I listened to a discussion of aboriginal displacement on the Australian Broadcasting Corporation that sounded a lot like our own country’s history and Native Americans.

I listened to a couple of folks talk of the strange things they’d eaten, riffing on the upcoming Year of the Rat on Radio Taiwan International, “Rat’s not that bad.” They also noted in response to a listener’s letter, that the reason they were off-the-air the other night was due to radio-jamming by mainland China!

I heard a really really really bad cover of Radar Love on Radio Nacional de España.

Here’s a couple of really good sites for finding out what’s on:

Here’s a really detailed discussion of radio propagation and the ionosphere: Introduction to HF Radio Propagation

A good book for schedules is Passport to World Band Radio.

When you think about the radio vs. the web, it’s hard to imagine that shortwave could last. In fact many countries no longer aim their broadcasts toward the US (BBC , Deutsche Welle) and I wonder if that’s not part of it: online radio and podcasts are much cheaper than a huge antenna.

But no one can tell what you’re listening to on the radio. And you can’t get web access everywhere yet.

Combine HF with the web and Open Spectrum gets interesting? Or becomes amateur radio?

I am having a blast!

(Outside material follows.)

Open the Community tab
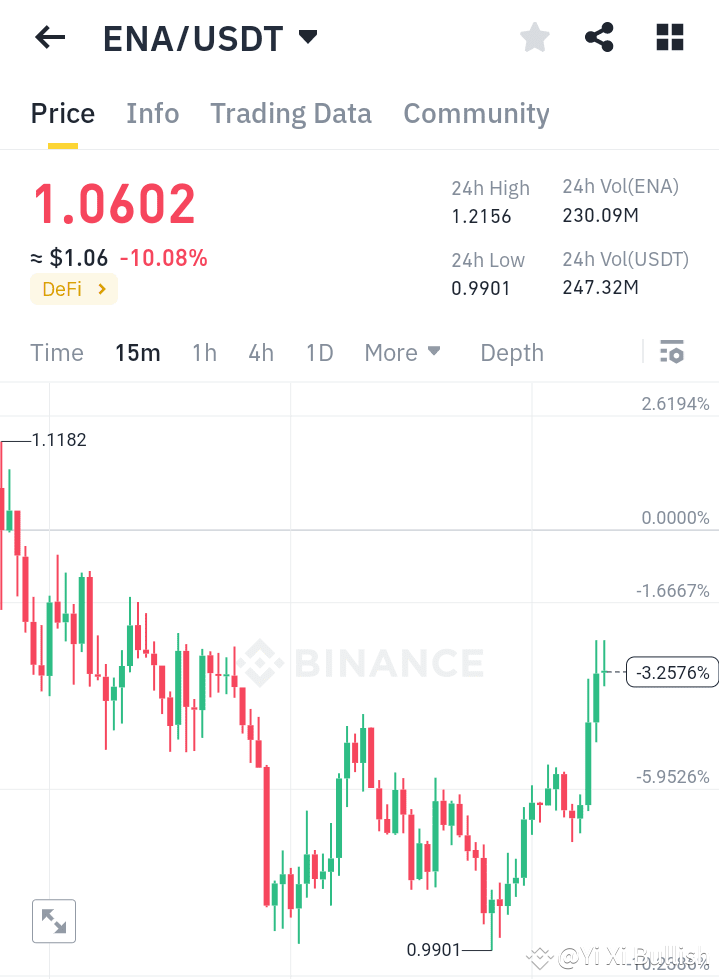The image size is (719, 979). [x=476, y=113]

My son? Not so much. What are some good ways to pique a kid’s interest in Shortwave – or should listening to static be its own reward? That is, if he’s not interested so far, will he ever be?

Interestingly, he’s way more interested in Amateur radio and actually talking to people than in simply listening. I guess this is similar to our differences in playing computer games – I like playing against bots, he likes playing with foul-mouthed wackos online.


Entry filed under: geekdad.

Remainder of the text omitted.